13/02/05 20:29:01 INFO storage.BlockManagerMasterActor$BlockManagerInfo: Added rdd_2_172 in memory on ip-10-188-18-127.ec2.internal:42068 (size: 271.8 MB, free: 5.5 GB)

6. Let's try something fancier.
   Generate a histogram of total page views on Wikipedia English pages for the date range represented in our dataset (May 5 to May 7, 2009).
   The high level idea of what we'll be doing is as follows.
   First, we generate a key value pair for each line; the key is the date (the first eight characters of the first field), and the value is the number of pageviews for that date (the fourth field).

In [11]:
enTuples = enPages.map(lambda x: x.split(" "))
enKeyValuePairs = enTuples.map(lambda x: (x[0][:8], int(x[3])))

Next, we shuffle the data and group all values of the same key together.
   Finally we sum up the values for each key.
   There is a convenient method called `reduceByKey` in Spark for exactly this pattern.
   Note that the second argument to `reduceByKey` determines the number of reducers to use.
   By default, Spark assumes that the reduce function is commutative and associative and applies combiners on the mapper side.
   Since we know there is a very limited number of keys in this case (because there are only 3 unique dates in our data set), let's use only one reducer.

In [12]:
enKeyValuePairs.reduceByKey(lambda x, y: x + y, 1).collect()

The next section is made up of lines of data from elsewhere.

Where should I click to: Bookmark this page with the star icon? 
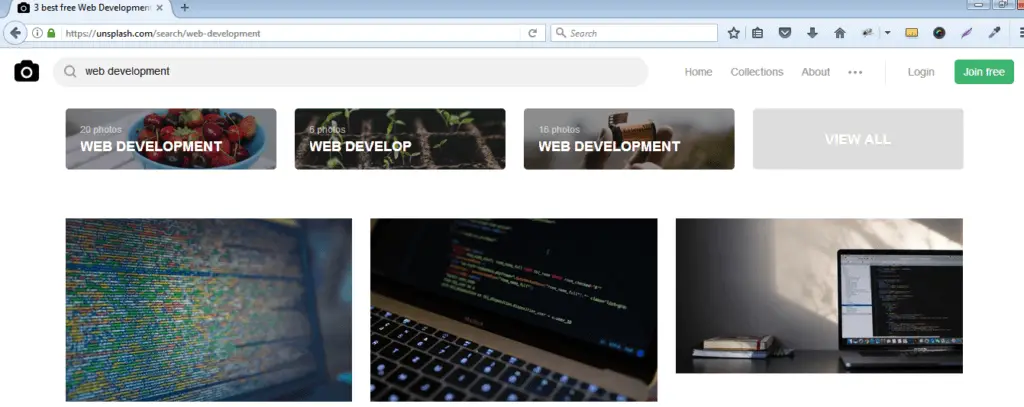click(x=733, y=33)
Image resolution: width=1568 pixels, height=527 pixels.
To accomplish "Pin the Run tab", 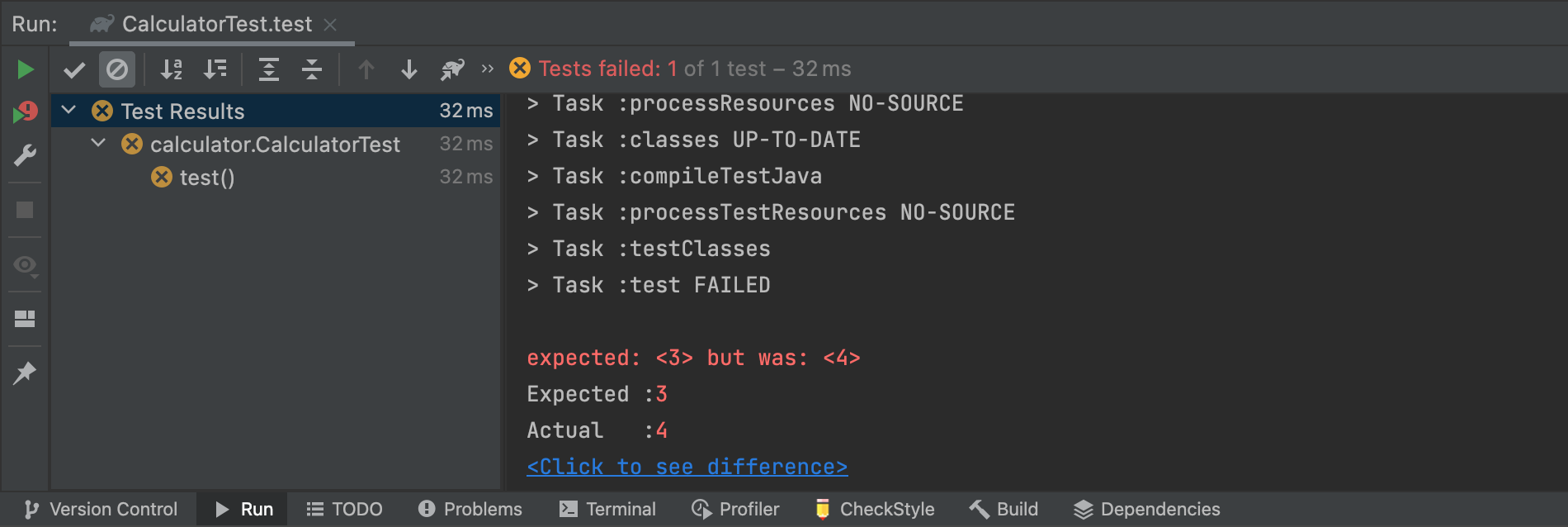I will (x=25, y=373).
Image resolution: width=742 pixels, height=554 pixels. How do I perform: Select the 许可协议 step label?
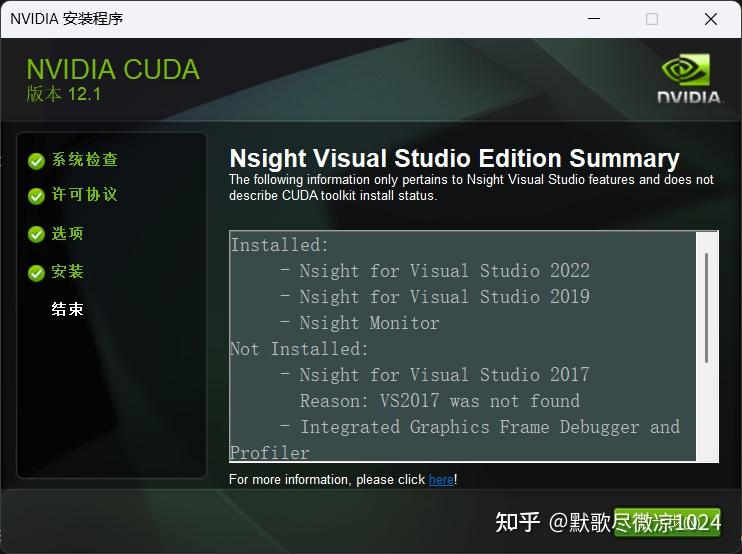point(84,194)
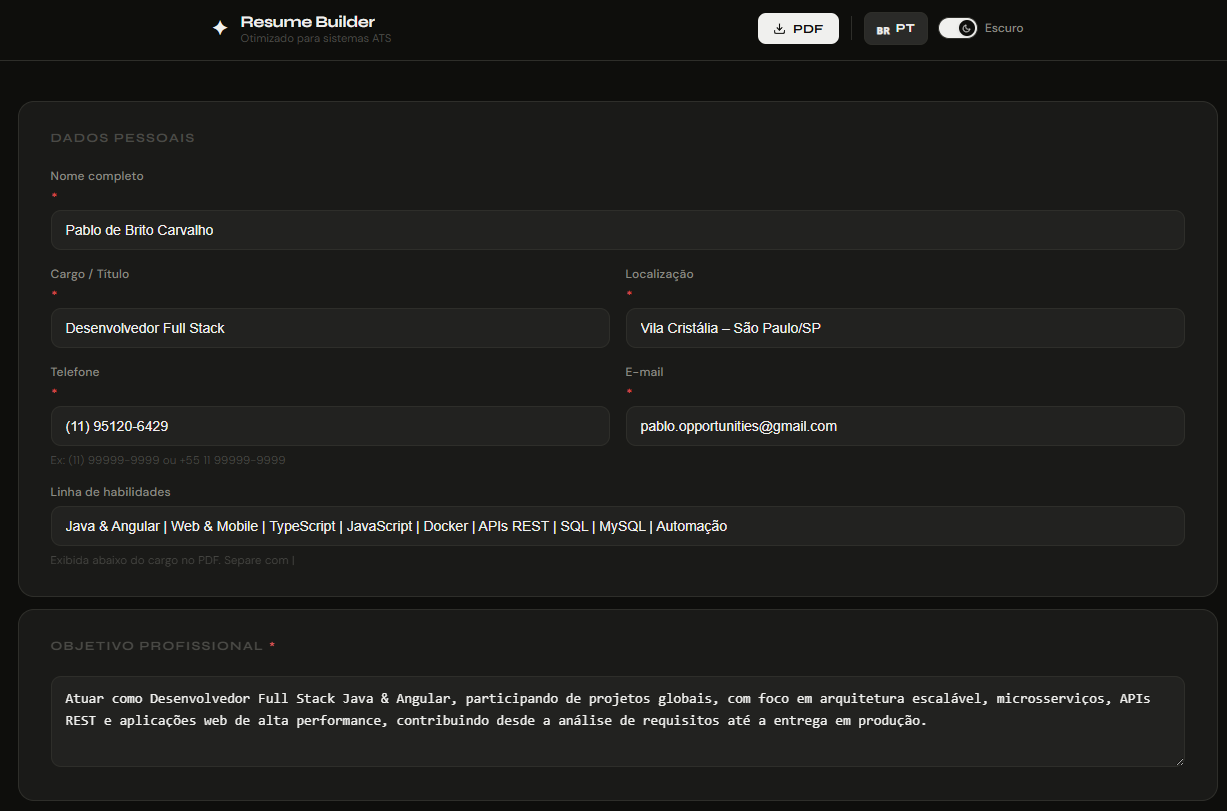The image size is (1227, 811).
Task: Click the Telefone field showing (11) 95120-6429
Action: pyautogui.click(x=329, y=426)
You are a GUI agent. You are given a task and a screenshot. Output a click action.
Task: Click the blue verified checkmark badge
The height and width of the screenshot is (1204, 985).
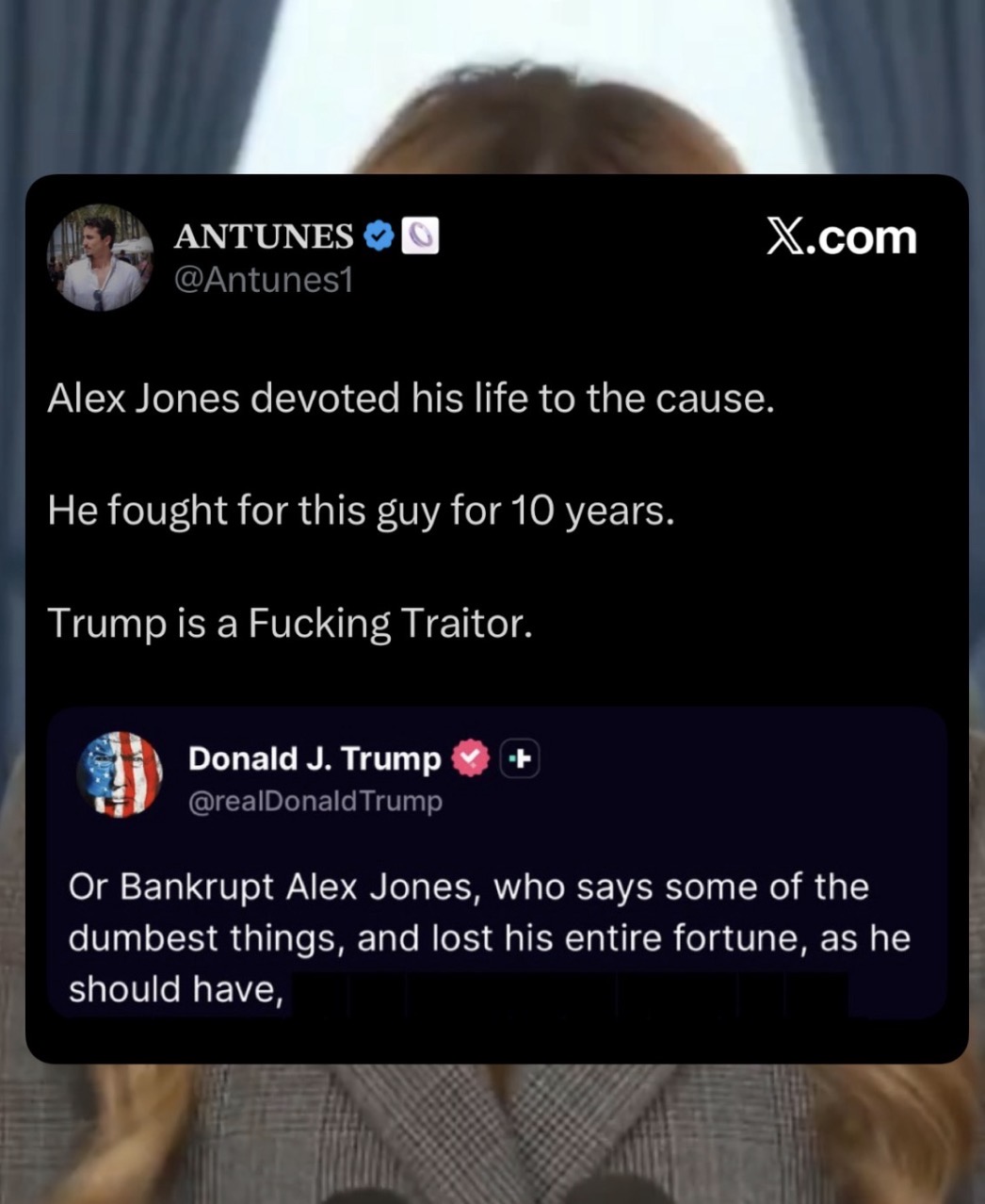pyautogui.click(x=379, y=236)
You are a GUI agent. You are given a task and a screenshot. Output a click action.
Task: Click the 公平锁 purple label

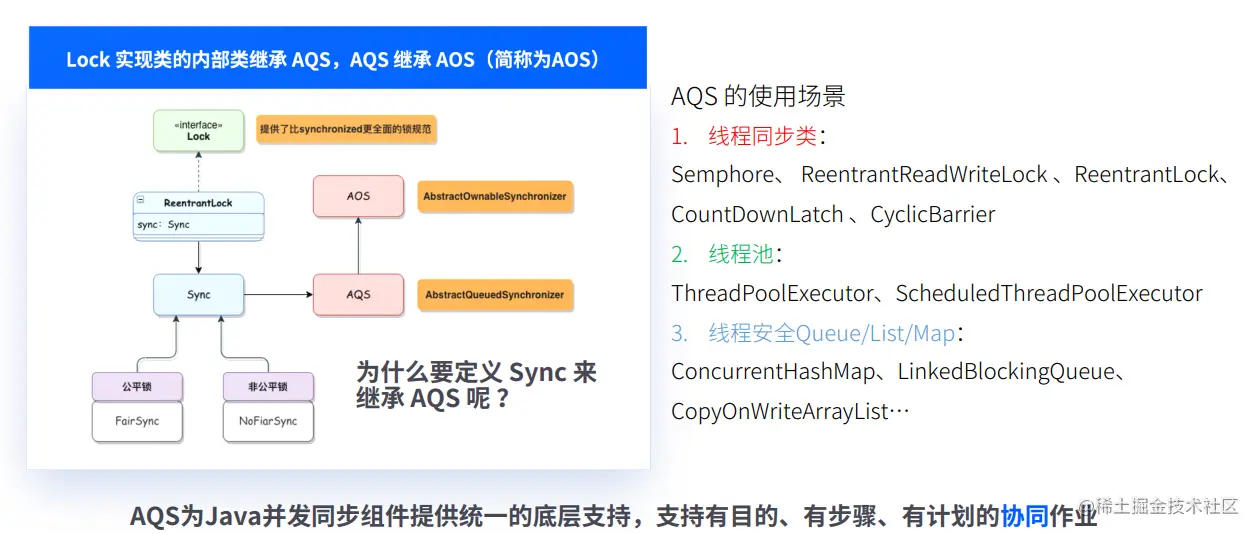(x=137, y=386)
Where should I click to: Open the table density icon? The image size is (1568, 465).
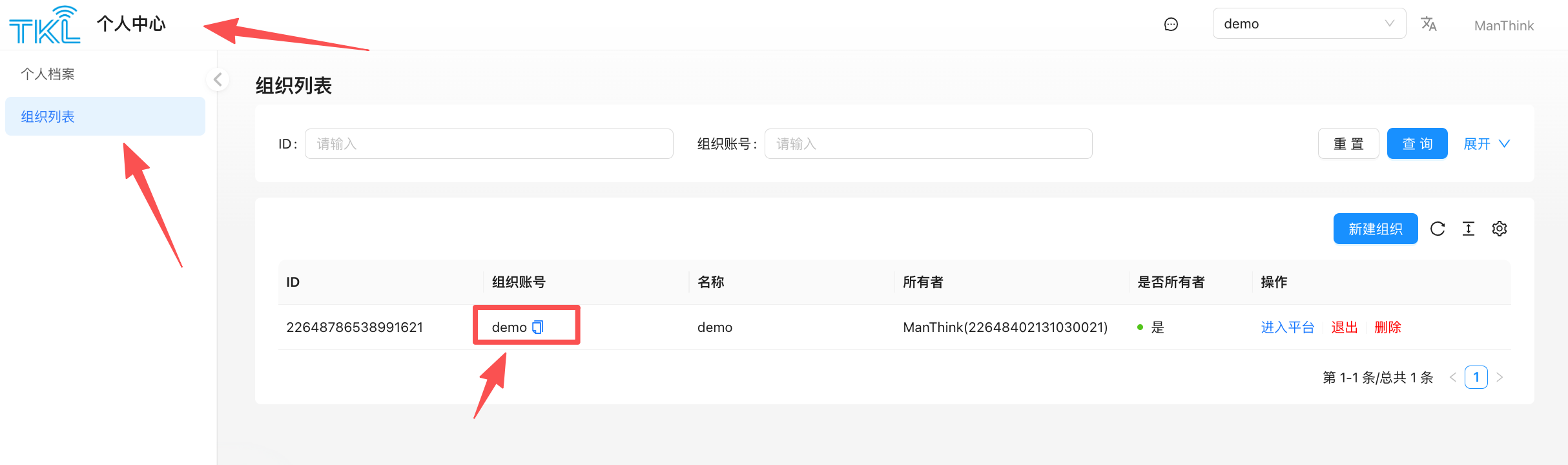[x=1469, y=229]
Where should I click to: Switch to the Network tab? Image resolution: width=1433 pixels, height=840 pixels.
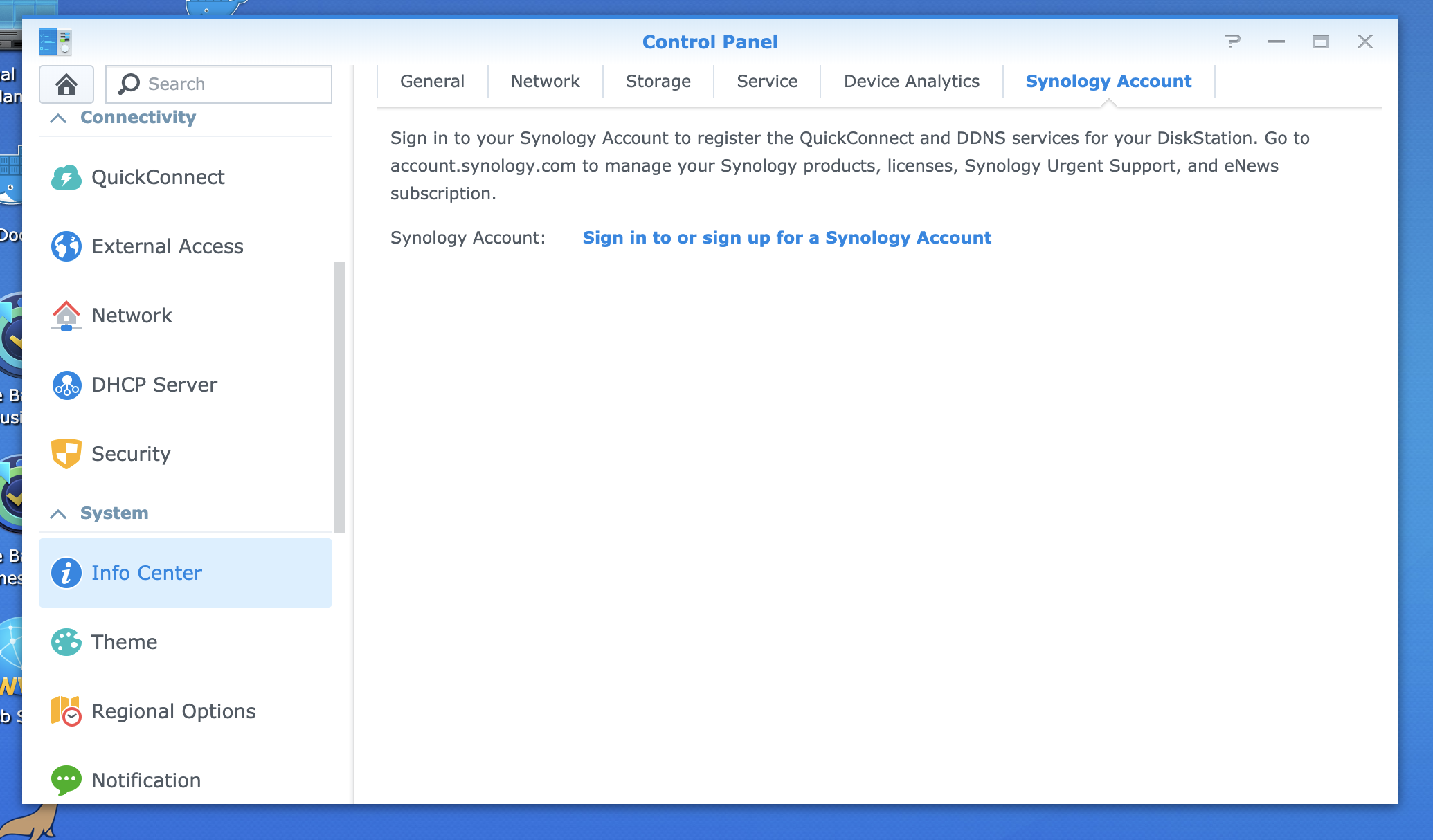pos(543,81)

[(u'20090507', 6175726), (u'20090505', 7076855)]

The `collect` method at the end converts the result from an RDD to an array.
We can combine the previous three commands into one:


In [13]:
enPages.map(lambda x: x.split(" ")).map(lambda x: (x[0][:8], int(x[3]))).reduceByKey(lambda x, y: x + y, 1).collect()

[(u'20090507', 6175726), (u'20090505', 7076855)]

7. Suppose we want to find pages that were viewed more than 200,000 times during the three days covered by our dataset.
   Conceptually, this task is similar to the previous query.
   But, given the large number of pages (23 million distinct page names), the new task is very expensive.
   We are doing an expensive group-by with a lot of network shuffling of data.

   To recap, first we split each line of data into its respective fields.
   Next, we extract the fields for page name and number of page views.
   We reduce by key again, this time with 40 reducers.
   Then we filter out pages with less than 200,000 total views over our time window represented by our dataset.

In [14]:
enPages.map(lambda x: x.split(" ")).map(lambda x: (x[2], int(x[3]))).reduceByKey(lambda x, y: x + y, 40).filter(lambda x: x[1] > 200000).map(lambda x: (x[1], x[0])).collect()

[(451126, u'Main_Page'), (1066734, u'404_error/'), (468159, u'Special:Search')]

   There is no hard and fast way to calculate the optimal number of reducers for a given problem; you will build up intuition over time by experimenting with different values.